Les mandats de gestion en fonction de la spécificité du patrimoine des clients, peuvent s’avérer complexes à digitaliser. Néanmoins, l’apparition de la Blockchain pourrait être une solution en termes de nouvelle technologie pour les banques privées pour digitaliser certains mandats de gestion « classiques ». La Blockchain permet également de faire automatiquement de la reconduction tacite de mandats et même du transfert d’actifs, ce qui ouvre la porte à la digitalisation de cette fonction.

Conclusion

La problématique de la banque privée est double pour accélérer sa transformation digitale. Le premier point de blocage se retrouve dans les budgets alloués au règlementaire au détriment des budgets alloués au développement.
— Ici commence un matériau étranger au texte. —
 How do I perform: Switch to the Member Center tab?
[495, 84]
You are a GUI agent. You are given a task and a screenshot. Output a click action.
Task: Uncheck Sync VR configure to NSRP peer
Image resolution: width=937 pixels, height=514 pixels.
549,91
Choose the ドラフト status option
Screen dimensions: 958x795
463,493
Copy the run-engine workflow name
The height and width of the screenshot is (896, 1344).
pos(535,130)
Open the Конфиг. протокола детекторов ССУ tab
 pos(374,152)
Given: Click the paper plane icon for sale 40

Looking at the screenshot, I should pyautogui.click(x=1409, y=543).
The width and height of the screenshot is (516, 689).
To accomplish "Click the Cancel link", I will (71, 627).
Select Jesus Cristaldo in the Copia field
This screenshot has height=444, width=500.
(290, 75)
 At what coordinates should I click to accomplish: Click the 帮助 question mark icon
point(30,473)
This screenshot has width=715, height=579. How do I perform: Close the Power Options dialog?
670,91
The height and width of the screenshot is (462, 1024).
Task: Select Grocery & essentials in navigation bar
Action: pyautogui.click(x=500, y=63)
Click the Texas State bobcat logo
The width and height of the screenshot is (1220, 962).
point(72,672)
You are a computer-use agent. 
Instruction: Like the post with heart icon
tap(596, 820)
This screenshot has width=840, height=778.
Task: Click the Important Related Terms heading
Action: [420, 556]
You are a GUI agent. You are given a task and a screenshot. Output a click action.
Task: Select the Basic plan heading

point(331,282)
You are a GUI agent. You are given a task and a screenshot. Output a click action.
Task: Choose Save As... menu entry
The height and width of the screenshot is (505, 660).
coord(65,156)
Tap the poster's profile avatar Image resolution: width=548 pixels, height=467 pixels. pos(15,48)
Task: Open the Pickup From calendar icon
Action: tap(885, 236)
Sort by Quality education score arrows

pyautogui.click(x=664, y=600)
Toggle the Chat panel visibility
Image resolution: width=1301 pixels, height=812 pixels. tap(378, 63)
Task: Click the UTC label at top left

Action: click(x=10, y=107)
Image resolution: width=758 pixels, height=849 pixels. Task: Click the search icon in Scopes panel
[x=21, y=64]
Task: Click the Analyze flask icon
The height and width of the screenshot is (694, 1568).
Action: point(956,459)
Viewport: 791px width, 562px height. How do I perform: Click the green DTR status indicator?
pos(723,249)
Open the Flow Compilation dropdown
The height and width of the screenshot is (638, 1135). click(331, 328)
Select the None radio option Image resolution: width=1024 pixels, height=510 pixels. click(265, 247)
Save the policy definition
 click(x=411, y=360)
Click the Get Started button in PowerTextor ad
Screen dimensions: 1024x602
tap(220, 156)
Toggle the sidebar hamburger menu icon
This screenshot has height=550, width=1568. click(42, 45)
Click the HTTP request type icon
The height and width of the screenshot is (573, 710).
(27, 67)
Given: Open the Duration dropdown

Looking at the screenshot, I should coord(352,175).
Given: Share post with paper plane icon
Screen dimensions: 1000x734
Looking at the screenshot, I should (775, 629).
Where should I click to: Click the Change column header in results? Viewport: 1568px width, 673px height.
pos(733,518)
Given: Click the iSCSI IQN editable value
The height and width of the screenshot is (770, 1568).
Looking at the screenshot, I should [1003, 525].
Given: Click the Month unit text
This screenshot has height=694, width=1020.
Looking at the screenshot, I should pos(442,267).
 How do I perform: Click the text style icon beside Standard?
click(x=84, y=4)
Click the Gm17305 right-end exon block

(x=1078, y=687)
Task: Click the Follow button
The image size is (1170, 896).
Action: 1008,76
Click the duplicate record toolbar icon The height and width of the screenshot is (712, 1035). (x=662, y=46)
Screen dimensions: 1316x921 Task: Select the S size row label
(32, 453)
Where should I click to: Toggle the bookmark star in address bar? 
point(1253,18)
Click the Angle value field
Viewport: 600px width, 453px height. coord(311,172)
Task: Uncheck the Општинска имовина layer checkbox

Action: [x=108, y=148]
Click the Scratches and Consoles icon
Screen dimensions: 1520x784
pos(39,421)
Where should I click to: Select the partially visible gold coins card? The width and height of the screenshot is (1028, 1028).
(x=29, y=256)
La banque privée doit se pencher sur la mise en place d’une organisation optimale ou « up to date » afin d’anticiper les changements règlementaires, par exemple, par la création d’une cellule transverse métier regroupant les différents acteurs du règlementaire, les risques, la conformité, le juridique etc…. Aussi une meilleure mobilisation des équipes permettrait de dégager du temps à plus de ressources afin de le réaffecter aux projets de transformations digitales.

Le second obstacle qu’une banque privée peut rencontrer pour digitaliser se situe au niveau du banquier privé et du temps restant dans le mois pour développer son portefeuille commercial. Dans la mise en œuvre, la réalisation d’une analyse fonctionnelle du banquier privé en listant l’ensemble des processus, tâches, sous tâches pourrait permettre d’identifier et catégoriser les tâches à plus ou moins de valeur ajoutée en fonction de leur volumétrie et qui seraient potentiellement digitalisables.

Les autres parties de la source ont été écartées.